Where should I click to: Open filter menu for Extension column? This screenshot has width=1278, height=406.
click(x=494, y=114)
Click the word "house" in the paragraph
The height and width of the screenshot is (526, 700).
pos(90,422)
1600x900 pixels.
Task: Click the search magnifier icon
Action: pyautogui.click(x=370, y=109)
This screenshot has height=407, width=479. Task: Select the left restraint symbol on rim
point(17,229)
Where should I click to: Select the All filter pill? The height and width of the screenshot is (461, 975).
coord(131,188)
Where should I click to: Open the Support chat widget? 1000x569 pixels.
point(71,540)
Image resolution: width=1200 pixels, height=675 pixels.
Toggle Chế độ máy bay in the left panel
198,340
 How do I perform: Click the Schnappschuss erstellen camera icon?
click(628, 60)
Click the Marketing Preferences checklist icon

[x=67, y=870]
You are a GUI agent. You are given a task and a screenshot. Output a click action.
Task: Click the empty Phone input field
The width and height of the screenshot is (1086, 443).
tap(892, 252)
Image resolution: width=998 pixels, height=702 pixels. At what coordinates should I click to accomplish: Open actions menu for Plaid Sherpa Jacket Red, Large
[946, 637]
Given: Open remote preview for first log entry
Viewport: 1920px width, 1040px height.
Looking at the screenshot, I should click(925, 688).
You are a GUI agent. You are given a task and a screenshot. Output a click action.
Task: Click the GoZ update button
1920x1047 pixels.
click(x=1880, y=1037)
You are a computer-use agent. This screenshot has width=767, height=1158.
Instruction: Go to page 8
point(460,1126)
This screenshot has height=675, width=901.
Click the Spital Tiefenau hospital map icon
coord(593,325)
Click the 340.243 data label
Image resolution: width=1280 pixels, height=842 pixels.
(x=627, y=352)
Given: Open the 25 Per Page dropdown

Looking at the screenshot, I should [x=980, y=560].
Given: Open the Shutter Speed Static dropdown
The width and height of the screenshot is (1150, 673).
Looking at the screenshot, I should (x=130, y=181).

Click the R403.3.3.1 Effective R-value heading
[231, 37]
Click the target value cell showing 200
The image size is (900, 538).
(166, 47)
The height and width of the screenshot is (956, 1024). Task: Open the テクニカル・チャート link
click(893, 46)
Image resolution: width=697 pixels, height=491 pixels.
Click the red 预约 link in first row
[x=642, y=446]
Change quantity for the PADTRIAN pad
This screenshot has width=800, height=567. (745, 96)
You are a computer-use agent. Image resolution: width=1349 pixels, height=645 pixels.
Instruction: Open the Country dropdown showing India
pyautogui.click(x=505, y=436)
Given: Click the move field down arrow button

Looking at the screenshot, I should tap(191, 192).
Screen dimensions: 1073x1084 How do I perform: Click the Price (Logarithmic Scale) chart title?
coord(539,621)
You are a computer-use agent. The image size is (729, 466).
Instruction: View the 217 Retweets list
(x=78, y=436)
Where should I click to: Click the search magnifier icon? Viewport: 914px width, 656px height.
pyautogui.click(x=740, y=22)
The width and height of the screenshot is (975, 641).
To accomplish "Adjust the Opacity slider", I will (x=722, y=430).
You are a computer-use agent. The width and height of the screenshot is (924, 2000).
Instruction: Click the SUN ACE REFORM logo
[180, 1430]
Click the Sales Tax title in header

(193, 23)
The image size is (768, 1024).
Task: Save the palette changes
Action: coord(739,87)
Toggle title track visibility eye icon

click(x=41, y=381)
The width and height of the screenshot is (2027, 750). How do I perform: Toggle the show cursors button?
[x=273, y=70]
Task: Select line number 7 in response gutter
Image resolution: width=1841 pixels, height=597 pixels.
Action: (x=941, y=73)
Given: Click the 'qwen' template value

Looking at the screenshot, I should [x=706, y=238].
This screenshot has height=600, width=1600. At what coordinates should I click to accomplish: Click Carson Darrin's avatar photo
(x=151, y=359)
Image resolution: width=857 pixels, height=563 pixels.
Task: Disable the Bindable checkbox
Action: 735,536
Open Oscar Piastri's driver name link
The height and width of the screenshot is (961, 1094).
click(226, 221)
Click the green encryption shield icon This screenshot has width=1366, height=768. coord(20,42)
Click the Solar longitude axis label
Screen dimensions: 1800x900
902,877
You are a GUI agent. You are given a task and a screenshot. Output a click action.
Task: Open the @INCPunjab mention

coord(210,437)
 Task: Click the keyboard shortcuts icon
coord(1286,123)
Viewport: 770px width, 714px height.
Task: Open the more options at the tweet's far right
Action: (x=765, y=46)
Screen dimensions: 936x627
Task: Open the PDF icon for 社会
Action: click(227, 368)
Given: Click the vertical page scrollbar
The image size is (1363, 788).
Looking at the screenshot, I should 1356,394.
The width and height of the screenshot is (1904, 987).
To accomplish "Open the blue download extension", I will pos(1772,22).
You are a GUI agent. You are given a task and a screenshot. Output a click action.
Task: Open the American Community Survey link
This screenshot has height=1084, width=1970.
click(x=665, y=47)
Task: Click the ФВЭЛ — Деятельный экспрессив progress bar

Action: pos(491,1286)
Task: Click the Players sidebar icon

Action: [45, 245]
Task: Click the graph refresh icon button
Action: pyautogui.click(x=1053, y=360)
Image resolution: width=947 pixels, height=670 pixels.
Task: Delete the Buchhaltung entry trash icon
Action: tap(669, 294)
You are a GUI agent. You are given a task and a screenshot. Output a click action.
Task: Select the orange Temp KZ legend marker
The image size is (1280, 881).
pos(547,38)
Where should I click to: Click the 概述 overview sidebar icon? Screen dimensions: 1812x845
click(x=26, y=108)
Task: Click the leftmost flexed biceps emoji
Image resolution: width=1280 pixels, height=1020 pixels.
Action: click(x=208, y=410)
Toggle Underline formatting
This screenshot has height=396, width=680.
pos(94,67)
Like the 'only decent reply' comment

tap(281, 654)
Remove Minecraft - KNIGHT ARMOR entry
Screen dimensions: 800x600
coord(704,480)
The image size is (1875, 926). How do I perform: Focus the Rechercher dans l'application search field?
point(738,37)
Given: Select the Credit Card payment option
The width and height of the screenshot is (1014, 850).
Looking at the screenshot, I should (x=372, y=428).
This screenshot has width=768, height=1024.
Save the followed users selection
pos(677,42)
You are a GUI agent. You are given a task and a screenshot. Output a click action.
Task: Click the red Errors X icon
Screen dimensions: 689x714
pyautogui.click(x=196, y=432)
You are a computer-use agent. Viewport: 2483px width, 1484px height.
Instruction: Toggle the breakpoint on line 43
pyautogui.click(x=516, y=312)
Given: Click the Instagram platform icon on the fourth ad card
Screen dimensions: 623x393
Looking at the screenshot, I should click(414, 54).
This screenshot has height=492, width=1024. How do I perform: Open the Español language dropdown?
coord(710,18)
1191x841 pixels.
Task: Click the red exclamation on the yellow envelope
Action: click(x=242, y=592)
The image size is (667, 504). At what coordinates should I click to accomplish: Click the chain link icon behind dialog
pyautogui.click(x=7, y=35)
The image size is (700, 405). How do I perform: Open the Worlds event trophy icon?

========

Exercise:
The records above need to be output again, verbatim.

Expected answer:
Where should I click to: Open filter menu for Extension column? This screenshot has width=1278, height=406.
click(x=494, y=114)
Click the word "house" in the paragraph
The height and width of the screenshot is (526, 700).
pos(90,422)
1600x900 pixels.
Task: Click the search magnifier icon
Action: pyautogui.click(x=370, y=109)
This screenshot has height=407, width=479. Task: Select the left restraint symbol on rim
point(17,229)
Where should I click to: Select the All filter pill? The height and width of the screenshot is (461, 975).
coord(131,188)
Where should I click to: Open the Support chat widget? 1000x569 pixels.
point(71,540)
Image resolution: width=1200 pixels, height=675 pixels.
Toggle Chế độ máy bay in the left panel
198,340
 How do I perform: Click the Schnappschuss erstellen camera icon?
click(628, 60)
Click the Marketing Preferences checklist icon

[x=67, y=870]
You are a GUI agent. You are given a task and a screenshot. Output a click action.
Task: Click the empty Phone input field
The width and height of the screenshot is (1086, 443).
tap(892, 252)
Image resolution: width=998 pixels, height=702 pixels. At what coordinates should I click to accomplish: Open actions menu for Plaid Sherpa Jacket Red, Large
[946, 637]
Given: Open remote preview for first log entry
Viewport: 1920px width, 1040px height.
Looking at the screenshot, I should click(925, 688).
You are a GUI agent. You are given a task and a screenshot. Output a click action.
Task: Click the GoZ update button
1920x1047 pixels.
click(x=1880, y=1037)
You are a computer-use agent. This screenshot has width=767, height=1158.
Instruction: Go to page 8
point(460,1126)
This screenshot has height=675, width=901.
Click the Spital Tiefenau hospital map icon
coord(593,325)
Click the 340.243 data label
Image resolution: width=1280 pixels, height=842 pixels.
(x=627, y=352)
Given: Open the 25 Per Page dropdown

Looking at the screenshot, I should [x=980, y=560].
Given: Open the Shutter Speed Static dropdown
The width and height of the screenshot is (1150, 673).
Looking at the screenshot, I should (x=130, y=181).

Click the R403.3.3.1 Effective R-value heading
[231, 37]
Click the target value cell showing 200
The image size is (900, 538).
(166, 47)
The height and width of the screenshot is (956, 1024). Task: Open the テクニカル・チャート link
click(893, 46)
Image resolution: width=697 pixels, height=491 pixels.
Click the red 预约 link in first row
[x=642, y=446]
Change quantity for the PADTRIAN pad
This screenshot has width=800, height=567. (745, 96)
You are a computer-use agent. Image resolution: width=1349 pixels, height=645 pixels.
Instruction: Open the Country dropdown showing India
pyautogui.click(x=505, y=436)
Given: Click the move field down arrow button

Looking at the screenshot, I should tap(191, 192).
Screen dimensions: 1073x1084 How do I perform: Click the Price (Logarithmic Scale) chart title?
coord(539,621)
You are a computer-use agent. The image size is (729, 466).
Instruction: View the 217 Retweets list
(x=78, y=436)
Where should I click to: Click the search magnifier icon? Viewport: 914px width, 656px height.
pyautogui.click(x=740, y=22)
The width and height of the screenshot is (975, 641).
To accomplish "Adjust the Opacity slider", I will (x=722, y=430).
You are a computer-use agent. The width and height of the screenshot is (924, 2000).
Instruction: Click the SUN ACE REFORM logo
[180, 1430]
Click the Sales Tax title in header

(193, 23)
The image size is (768, 1024).
Task: Save the palette changes
Action: coord(739,87)
Toggle title track visibility eye icon

click(x=41, y=381)
The width and height of the screenshot is (2027, 750). How do I perform: Toggle the show cursors button?
[x=273, y=70]
Task: Select line number 7 in response gutter
Image resolution: width=1841 pixels, height=597 pixels.
Action: (x=941, y=73)
Given: Click the 'qwen' template value

Looking at the screenshot, I should [x=706, y=238].
This screenshot has height=600, width=1600. At what coordinates should I click to accomplish: Click Carson Darrin's avatar photo
(x=151, y=359)
Image resolution: width=857 pixels, height=563 pixels.
Task: Disable the Bindable checkbox
Action: 735,536
Open Oscar Piastri's driver name link
The height and width of the screenshot is (961, 1094).
click(226, 221)
Click the green encryption shield icon This screenshot has width=1366, height=768. coord(20,42)
Click the Solar longitude axis label
Screen dimensions: 1800x900
902,877
You are a GUI agent. You are given a task and a screenshot. Output a click action.
Task: Open the @INCPunjab mention

coord(210,437)
 Task: Click the keyboard shortcuts icon
coord(1286,123)
Viewport: 770px width, 714px height.
Task: Open the more options at the tweet's far right
Action: (x=765, y=46)
Screen dimensions: 936x627
Task: Open the PDF icon for 社会
Action: click(227, 368)
Given: Click the vertical page scrollbar
The image size is (1363, 788).
Looking at the screenshot, I should 1356,394.
The width and height of the screenshot is (1904, 987).
To accomplish "Open the blue download extension", I will pos(1772,22).
You are a GUI agent. You are given a task and a screenshot. Output a click action.
Task: Open the American Community Survey link
This screenshot has height=1084, width=1970.
click(x=665, y=47)
Task: Click the ФВЭЛ — Деятельный экспрессив progress bar

Action: pos(491,1286)
Task: Click the Players sidebar icon

Action: [45, 245]
Task: Click the graph refresh icon button
Action: pyautogui.click(x=1053, y=360)
Image resolution: width=947 pixels, height=670 pixels.
Task: Delete the Buchhaltung entry trash icon
Action: tap(669, 294)
You are a GUI agent. You are given a task and a screenshot. Output a click action.
Task: Select the orange Temp KZ legend marker
The image size is (1280, 881).
pos(547,38)
Where should I click to: Click the 概述 overview sidebar icon? Screen dimensions: 1812x845
click(x=26, y=108)
Task: Click the leftmost flexed biceps emoji
Image resolution: width=1280 pixels, height=1020 pixels.
Action: click(x=208, y=410)
Toggle Underline formatting
This screenshot has height=396, width=680.
pos(94,67)
Like the 'only decent reply' comment

tap(281, 654)
Remove Minecraft - KNIGHT ARMOR entry
Screen dimensions: 800x600
coord(704,480)
The image size is (1875, 926). How do I perform: Focus the Rechercher dans l'application search field?
point(738,37)
Given: Select the Credit Card payment option
The width and height of the screenshot is (1014, 850).
Looking at the screenshot, I should (x=372, y=428).
This screenshot has width=768, height=1024.
Save the followed users selection
pos(677,42)
You are a GUI agent. You are given a task and a screenshot. Output a click action.
Task: Click the red Errors X icon
Screen dimensions: 689x714
pyautogui.click(x=196, y=432)
You are a computer-use agent. Viewport: 2483px width, 1484px height.
Instruction: Toggle the breakpoint on line 43
pyautogui.click(x=516, y=312)
Given: Click the Instagram platform icon on the fourth ad card
Screen dimensions: 623x393
Looking at the screenshot, I should click(414, 54).
This screenshot has height=492, width=1024. How do I perform: Open the Español language dropdown?
coord(710,18)
1191x841 pixels.
Task: Click the red exclamation on the yellow envelope
Action: click(x=242, y=592)
The image size is (667, 504). At what coordinates should I click to accomplish: Click the chain link icon behind dialog
pyautogui.click(x=7, y=35)
The image size is (700, 405). How do I perform: Open the Worlds event trophy icon?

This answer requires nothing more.